RECENSIONE “NERO – LA SERIE” DI GIUSEPPE PIVA

[A cura di Danila Leoni]

Non ti voltare mai bambina mia, non ti voltare mai !”: questa la frase che caratterizza tutte le puntate della serie noir/dark comedy “Nero”, diretta da Giuseppe Piva, in cui ogni azione comporta decise conseguenze e dalle quali non si può tornare indietro.
Questa serie, molto ben strutturata, crea curiosità e introduce, senza troppo svelare, fin dalla prima puntata, una fitta trama di intrighi, menzogne e parallelismi tra ciò che appare e ciò che realmente è.
Il potere è nelle mani di una donna severa, rigorosa, dall’immagine apparentemente pulita o almeno al principio questo sembra essere, una sorta di paladina della giustizia che si fa portavoce delle ingiustizie della società e tenta di risolverle “a modo suo” e che fa riferimento alla preghiera e alle  sacre scritture  per giustificare il proprio operato.
Intrighi e colpi di scena non mancano in una sceneggiatura ben sviluppata e che arricchisce ogni singolo episodio di un pezzo mancante del puzzle. Indizi, disvelamenti e cambiamenti improvvisi tengono lo spettatore col fiato sospeso in attesa di sapere cosa accadrà e perchè. La scenografia è molto curata e “parla”, attraverso oggetti e colori, del contesto sociale e culturale in cui ogni personaggio vive o lavora ed è arricchita da dialoghi taglienti e forti, che osano, che rispecchiano la quotidianità degli stessi personaggi, ma ci dicono anche chi sono e ne narrano la loro interiorità cupa e complessa.

Lo stesso titolo “Nero” indica il significato di quanto accade, di quanto si può udire o immaginare. Il sangue utilizzato non è rosso, ma nero al fine di concentrare l’attenzione sul buio interiore di ogni personaggio e delle sue azioni, specchio riflesso del marcio della società. Nero è il colore anche del grafic novel che cattura lo spettatore e racconta in modo impeccabile, attraverso una voce narrante dal tono coinvolgente, le vite dei protagonisti Nero e Angelica dai nomi contrastanti ma le cui vite sono intrecciate e legate dalle stesse ombre del passato. Nero è simbolo della noia della vita di provincia, dell’inattività, dell’incapacità di essere se stessi agli occhi del mondo, dell’inettitudine, della vita nascosta, delle menzogne e segreti che devono rimanere nell’ombra.

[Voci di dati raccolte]
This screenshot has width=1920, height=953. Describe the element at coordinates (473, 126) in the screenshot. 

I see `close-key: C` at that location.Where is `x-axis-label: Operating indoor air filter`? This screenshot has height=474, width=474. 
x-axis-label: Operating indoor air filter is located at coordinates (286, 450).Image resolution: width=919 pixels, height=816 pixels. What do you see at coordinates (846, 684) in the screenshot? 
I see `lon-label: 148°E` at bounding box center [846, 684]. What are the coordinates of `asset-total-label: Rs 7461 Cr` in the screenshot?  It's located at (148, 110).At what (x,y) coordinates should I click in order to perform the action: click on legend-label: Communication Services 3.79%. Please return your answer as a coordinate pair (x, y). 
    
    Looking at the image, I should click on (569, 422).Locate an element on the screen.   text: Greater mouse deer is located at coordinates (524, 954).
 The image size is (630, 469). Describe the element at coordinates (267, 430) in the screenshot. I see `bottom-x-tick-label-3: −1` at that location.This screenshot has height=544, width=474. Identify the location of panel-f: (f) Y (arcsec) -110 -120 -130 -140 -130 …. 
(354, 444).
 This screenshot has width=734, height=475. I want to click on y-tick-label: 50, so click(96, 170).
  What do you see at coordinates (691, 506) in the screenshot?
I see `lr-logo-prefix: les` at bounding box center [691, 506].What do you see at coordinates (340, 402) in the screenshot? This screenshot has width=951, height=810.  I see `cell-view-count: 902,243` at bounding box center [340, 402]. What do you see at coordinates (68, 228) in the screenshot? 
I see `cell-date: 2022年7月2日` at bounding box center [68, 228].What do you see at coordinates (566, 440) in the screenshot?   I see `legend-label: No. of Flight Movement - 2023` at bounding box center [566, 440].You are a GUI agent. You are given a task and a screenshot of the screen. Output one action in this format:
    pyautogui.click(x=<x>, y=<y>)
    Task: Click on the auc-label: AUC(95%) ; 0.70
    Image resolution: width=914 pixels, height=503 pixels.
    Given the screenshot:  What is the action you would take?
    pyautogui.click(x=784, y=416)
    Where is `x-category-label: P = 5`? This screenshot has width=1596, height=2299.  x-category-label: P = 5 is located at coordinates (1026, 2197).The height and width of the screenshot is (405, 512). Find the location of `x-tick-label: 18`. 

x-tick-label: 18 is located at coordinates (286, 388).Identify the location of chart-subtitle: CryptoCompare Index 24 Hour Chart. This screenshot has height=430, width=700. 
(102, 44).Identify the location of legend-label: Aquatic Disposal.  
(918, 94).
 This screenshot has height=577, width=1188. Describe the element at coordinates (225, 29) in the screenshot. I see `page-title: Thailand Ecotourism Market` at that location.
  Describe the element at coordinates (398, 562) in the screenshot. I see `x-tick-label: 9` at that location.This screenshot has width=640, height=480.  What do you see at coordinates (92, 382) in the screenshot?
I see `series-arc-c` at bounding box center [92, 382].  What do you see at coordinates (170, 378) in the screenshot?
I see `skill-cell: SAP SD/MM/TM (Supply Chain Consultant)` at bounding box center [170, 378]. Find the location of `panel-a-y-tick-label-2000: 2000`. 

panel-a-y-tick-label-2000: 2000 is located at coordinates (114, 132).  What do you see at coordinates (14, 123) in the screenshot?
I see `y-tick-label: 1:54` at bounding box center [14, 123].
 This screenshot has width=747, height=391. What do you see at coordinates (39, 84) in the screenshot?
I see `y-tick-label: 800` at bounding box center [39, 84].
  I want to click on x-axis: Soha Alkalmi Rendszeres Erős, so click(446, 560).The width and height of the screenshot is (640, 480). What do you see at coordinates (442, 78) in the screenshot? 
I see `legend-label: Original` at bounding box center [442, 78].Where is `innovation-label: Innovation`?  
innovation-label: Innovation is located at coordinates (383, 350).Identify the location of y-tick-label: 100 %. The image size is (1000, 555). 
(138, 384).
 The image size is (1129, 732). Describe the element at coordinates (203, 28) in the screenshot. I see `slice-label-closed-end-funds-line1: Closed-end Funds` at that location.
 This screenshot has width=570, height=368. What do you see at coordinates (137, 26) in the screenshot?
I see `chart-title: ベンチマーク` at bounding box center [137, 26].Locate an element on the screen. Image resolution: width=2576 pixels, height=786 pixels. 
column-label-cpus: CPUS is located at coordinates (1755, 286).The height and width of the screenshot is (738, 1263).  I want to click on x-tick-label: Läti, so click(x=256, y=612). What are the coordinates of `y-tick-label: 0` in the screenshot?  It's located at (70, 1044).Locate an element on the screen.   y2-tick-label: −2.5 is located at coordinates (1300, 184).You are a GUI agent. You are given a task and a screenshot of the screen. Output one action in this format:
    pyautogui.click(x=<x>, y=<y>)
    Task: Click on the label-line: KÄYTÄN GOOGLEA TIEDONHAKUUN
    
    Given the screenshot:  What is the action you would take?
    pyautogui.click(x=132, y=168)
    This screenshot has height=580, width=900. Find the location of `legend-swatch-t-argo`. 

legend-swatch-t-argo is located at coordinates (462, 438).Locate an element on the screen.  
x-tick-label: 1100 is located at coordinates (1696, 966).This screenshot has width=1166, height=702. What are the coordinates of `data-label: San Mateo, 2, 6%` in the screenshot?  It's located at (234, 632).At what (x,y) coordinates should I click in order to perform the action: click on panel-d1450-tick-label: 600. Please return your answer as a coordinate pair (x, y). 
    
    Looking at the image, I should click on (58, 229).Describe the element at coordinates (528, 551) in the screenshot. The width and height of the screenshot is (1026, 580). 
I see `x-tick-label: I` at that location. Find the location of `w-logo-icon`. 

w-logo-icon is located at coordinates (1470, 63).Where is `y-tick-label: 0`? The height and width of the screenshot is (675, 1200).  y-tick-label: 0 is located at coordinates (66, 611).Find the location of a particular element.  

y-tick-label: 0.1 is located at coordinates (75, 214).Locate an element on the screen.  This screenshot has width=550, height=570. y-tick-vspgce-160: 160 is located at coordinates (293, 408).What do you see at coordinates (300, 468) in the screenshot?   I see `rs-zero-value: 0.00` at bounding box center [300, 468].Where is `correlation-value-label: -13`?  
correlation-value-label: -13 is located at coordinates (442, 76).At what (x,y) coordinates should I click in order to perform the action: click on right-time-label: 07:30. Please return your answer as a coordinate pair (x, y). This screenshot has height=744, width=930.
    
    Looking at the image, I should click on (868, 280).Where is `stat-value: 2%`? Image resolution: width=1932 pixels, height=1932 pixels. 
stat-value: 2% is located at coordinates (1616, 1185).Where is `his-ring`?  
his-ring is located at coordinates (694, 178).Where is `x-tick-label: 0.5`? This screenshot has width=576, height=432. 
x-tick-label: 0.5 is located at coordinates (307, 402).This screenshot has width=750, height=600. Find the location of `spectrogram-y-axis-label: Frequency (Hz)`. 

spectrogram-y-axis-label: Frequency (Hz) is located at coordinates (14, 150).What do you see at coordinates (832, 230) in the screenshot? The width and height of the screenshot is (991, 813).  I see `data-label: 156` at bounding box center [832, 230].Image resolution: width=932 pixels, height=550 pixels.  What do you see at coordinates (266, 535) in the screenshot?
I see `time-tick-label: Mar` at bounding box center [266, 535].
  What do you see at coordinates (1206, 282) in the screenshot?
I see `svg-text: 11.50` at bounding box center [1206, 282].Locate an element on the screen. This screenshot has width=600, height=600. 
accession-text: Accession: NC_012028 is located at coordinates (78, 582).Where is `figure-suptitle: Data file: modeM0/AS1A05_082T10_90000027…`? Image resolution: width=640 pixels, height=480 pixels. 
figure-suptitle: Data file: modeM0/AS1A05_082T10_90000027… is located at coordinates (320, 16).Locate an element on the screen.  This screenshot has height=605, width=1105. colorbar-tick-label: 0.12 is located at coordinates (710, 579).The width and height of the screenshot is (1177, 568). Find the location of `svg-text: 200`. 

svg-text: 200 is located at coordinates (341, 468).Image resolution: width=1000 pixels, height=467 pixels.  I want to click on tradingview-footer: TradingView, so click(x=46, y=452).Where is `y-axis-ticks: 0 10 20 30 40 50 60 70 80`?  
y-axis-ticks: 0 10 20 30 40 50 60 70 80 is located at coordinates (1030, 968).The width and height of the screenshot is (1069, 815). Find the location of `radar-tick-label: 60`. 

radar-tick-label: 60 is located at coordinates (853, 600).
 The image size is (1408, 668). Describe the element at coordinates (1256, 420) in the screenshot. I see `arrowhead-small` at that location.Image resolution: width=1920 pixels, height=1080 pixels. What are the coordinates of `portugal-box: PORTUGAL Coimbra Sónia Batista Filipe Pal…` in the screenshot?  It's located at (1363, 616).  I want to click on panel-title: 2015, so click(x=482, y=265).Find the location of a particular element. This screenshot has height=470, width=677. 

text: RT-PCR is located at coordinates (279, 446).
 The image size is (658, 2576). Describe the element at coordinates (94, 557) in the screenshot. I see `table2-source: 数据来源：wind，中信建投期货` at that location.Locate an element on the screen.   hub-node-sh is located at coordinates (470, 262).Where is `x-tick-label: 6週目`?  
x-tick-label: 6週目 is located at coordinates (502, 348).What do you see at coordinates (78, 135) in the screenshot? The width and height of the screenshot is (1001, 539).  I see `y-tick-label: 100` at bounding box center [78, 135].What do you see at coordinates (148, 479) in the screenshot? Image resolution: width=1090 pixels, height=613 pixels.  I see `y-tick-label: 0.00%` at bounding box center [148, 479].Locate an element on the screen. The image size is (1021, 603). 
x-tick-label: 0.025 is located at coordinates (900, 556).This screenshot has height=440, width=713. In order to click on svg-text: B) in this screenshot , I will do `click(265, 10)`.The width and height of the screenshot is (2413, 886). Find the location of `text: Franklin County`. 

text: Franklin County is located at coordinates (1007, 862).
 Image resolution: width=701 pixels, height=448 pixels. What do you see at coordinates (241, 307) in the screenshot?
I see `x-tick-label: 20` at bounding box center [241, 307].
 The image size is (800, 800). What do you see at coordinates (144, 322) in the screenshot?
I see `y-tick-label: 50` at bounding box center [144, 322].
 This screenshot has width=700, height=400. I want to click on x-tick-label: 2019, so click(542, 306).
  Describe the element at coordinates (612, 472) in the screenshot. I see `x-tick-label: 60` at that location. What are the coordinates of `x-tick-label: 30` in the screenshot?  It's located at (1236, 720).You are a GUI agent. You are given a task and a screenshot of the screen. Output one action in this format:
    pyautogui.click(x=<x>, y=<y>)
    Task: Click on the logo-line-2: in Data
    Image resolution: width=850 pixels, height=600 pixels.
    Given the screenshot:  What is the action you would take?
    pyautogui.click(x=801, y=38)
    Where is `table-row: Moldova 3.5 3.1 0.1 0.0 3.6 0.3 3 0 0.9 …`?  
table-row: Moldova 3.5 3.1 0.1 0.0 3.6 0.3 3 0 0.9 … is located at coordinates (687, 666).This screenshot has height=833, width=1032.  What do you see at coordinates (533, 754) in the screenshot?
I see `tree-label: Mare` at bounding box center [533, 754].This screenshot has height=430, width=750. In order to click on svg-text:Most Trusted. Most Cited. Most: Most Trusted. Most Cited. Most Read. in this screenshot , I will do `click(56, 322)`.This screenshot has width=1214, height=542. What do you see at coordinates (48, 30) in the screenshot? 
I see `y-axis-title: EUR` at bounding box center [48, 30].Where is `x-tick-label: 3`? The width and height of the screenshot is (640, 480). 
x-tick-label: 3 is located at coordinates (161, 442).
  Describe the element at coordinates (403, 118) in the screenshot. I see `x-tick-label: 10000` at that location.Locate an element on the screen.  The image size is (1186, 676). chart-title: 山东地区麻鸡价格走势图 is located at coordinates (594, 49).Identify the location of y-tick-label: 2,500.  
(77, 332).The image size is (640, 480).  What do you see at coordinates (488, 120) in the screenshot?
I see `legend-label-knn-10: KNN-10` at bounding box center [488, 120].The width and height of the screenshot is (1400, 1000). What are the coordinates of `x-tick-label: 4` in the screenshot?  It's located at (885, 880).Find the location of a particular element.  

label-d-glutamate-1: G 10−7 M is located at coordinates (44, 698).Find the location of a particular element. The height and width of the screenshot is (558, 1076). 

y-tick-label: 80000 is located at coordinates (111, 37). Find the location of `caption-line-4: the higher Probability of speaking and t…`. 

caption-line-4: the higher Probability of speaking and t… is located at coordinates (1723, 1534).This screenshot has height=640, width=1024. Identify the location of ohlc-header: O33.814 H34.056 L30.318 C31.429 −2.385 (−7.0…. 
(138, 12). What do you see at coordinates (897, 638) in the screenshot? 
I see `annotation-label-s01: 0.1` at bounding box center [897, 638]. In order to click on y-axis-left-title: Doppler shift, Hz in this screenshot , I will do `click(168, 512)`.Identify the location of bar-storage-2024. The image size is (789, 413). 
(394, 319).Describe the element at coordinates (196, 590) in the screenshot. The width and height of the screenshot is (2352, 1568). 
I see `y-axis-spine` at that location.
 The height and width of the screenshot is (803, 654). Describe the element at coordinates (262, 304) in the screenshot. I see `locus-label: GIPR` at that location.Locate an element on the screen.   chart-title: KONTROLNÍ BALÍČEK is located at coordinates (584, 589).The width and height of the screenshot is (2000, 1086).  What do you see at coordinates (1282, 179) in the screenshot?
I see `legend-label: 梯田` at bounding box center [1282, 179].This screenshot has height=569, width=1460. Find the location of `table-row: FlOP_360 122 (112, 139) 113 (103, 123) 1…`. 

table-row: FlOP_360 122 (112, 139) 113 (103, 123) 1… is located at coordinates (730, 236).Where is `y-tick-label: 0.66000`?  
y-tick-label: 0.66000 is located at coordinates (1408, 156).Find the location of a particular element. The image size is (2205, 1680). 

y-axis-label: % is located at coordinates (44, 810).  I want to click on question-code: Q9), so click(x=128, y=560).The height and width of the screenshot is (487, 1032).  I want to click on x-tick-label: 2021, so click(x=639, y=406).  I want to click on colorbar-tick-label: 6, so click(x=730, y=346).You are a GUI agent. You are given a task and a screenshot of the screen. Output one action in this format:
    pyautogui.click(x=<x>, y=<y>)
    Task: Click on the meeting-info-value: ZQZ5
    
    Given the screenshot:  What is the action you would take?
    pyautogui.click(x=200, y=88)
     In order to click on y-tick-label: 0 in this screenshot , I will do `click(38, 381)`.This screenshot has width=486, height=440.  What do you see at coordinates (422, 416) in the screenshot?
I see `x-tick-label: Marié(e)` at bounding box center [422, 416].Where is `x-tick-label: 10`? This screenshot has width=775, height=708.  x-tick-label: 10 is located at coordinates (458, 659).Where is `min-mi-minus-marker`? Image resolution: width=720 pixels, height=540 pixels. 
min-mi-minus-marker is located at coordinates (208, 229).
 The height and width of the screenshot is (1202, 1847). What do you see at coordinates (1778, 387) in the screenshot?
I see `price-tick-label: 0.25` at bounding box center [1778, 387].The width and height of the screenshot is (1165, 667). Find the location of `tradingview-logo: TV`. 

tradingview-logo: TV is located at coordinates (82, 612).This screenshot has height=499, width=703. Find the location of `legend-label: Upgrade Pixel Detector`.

** ATTIVITÀ DA SVOLGERE **
(a) Nella recensione della serie «Nero», riscrivi in forma di elenco puntato il paragrafo che inizia con "Intrighi e colpi di scena non mancano", mantenendone i fatti principali.
(b) Estrai dalla recensione della serie «Nero» il passo che va da "Intrighi e colpi" fino a "cupa e complessa." incluso, riportandolo senza alcuna modifica.

** ELENCO SOLUZIONI **
(a)
- Sceneggiatura ben sviluppata, ricca di intrighi e colpi di scena: ogni episodio aggiunge un pezzo mancante del puzzle.
- Indizi, disvelamenti e cambiamenti improvvisi tengono lo spettatore col fiato sospeso.
- Scenografia molto curata: oggetti e colori raccontano il contesto sociale e culturale in cui ogni personaggio vive o lavora.
- Dialoghi taglienti e forti, che rispecchiano la quotidianità dei personaggi e ne rivelano l'interiorità cupa e complessa.

(b)
Intrighi e colpi di scena non mancano in una sceneggiatura ben sviluppata e che arricchisce ogni singolo episodio di un pezzo mancante del puzzle. Indizi, disvelamenti e cambiamenti improvvisi tengono lo spettatore col fiato sospeso in attesa di sapere cosa accadrà e perchè. La scenografia è molto curata e “parla”, attraverso oggetti e colori, del contesto sociale e culturale in cui ogni personaggio vive o lavora ed è arricchita da dialoghi taglienti e forti, che osano, che rispecchiano la quotidianità degli stessi personaggi, ma ci dicono anche chi sono e ne narrano la loro interiorità cupa e complessa.